In terms of motorcycles, MotoGP3 features 41 bikes (12 of which are immediately available) from manufacturers such as Honda, Suzuki, Yamaha, Aprillia and Kawasaki. Each bike differs slightly in terms of handling, acceleration, top speed, and braking, but these differences aren't immediately noticeable. Depending on your riding style, however, these differences will be reflected in your track times, so some trial and error will come into play when selecting a bike.
Graphically, the game excels. Though the cycles and riders are slightly blocky, they have all the details they should, right down to the foot pegs, brake rotors, and calipers. What's more, they are both textured and animated extremely well. The motorcycle and riding-suit markings of brands such as Alpinestars, Red Bull, Spidi, and Axo are immediately recognizable, and the animations of the riders hanging off their bikes, setting up for corners, and taking quick looks behind them really bring the riders to life. The tracks are quite detailed, and although the trackside grass textures can get repetitive, there are plenty of buildings, grandstands, crowds, and signs to bring the environments to life. MotoGP3 adds a new cockpit view, allowing you to see through the eyes of your rider. While these views look great--each bike has its own view that is detailed down to the fairing, brake fluid reservoir, and instrument cluster--they take up a pretty large section of the screen and can make navigation of the track more difficult. The replays are also amazing, throwing in heat shimmer, television-style camera motion, and focus effects. The frame rate never skips a beat in its single-player modes, though the multiplayer grand prix modes can get pretty choppy. While the sound in the game is not superb, it delivers in every way that it should--each bike has its own unique exhaust signature, and screaming through a turn with several other riders surrounding you can be quite exhilarating. Wind noise can be heard when the rider sits up to set up for a corner, and the telltale "chunk" of a gear shift is present as well.
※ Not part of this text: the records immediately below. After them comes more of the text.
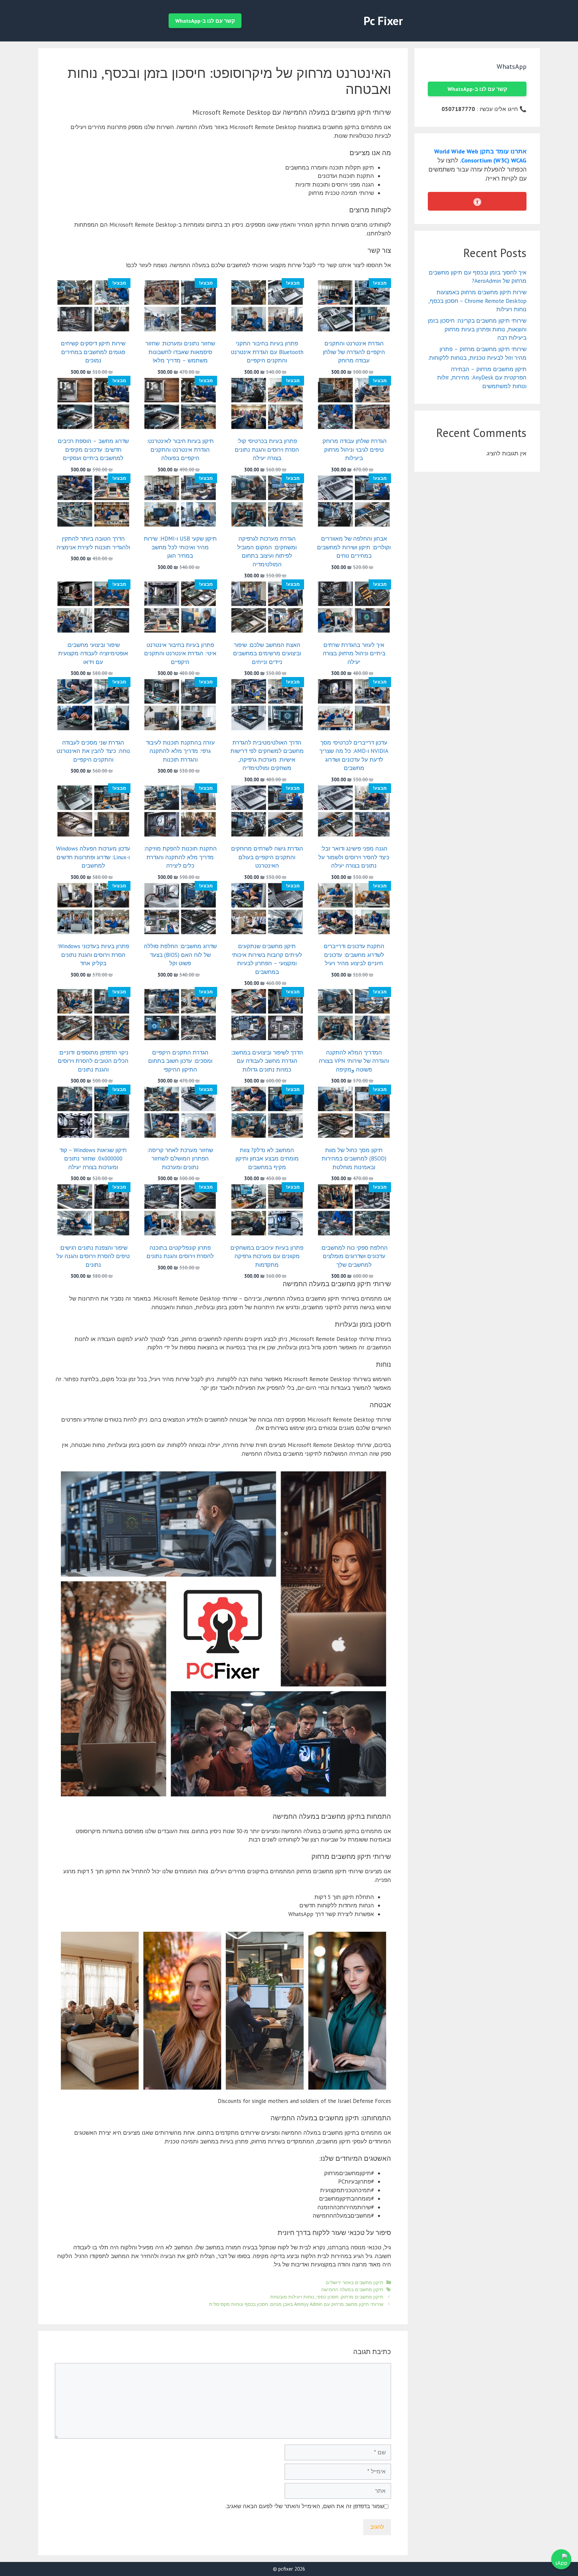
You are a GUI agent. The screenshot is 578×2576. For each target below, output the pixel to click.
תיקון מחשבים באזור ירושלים (354, 2282)
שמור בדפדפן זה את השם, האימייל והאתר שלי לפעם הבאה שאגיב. (304, 2506)
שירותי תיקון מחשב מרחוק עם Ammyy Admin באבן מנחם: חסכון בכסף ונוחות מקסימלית (296, 2304)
The game's soundtrack is a generic mix of rock and techno that's neither memorable nor distracting.
Ultimately, as a motorcycle racing game, MotoGP3 stands head and shoulders above other titles in this niche genre on the PlayStation 2 console, and it's quite competitive with THQ's similarly named game for the Xbox. The experience is challenging and very deep, and for fans of the genre, it can hold your interest for a very long time. The learning curve can sometimes be very steep, and oftentimes there's very little incentive for improving your performance, so the game may not hold the interest of the casual gamer for very long. But racing fans looking for a new and unique challenge that can be as rewarding as it is deep should give MotoGP3 a try, and players looking for the definitive motorcycling experience for the PlayStation 2 shouldn't bother looking any further.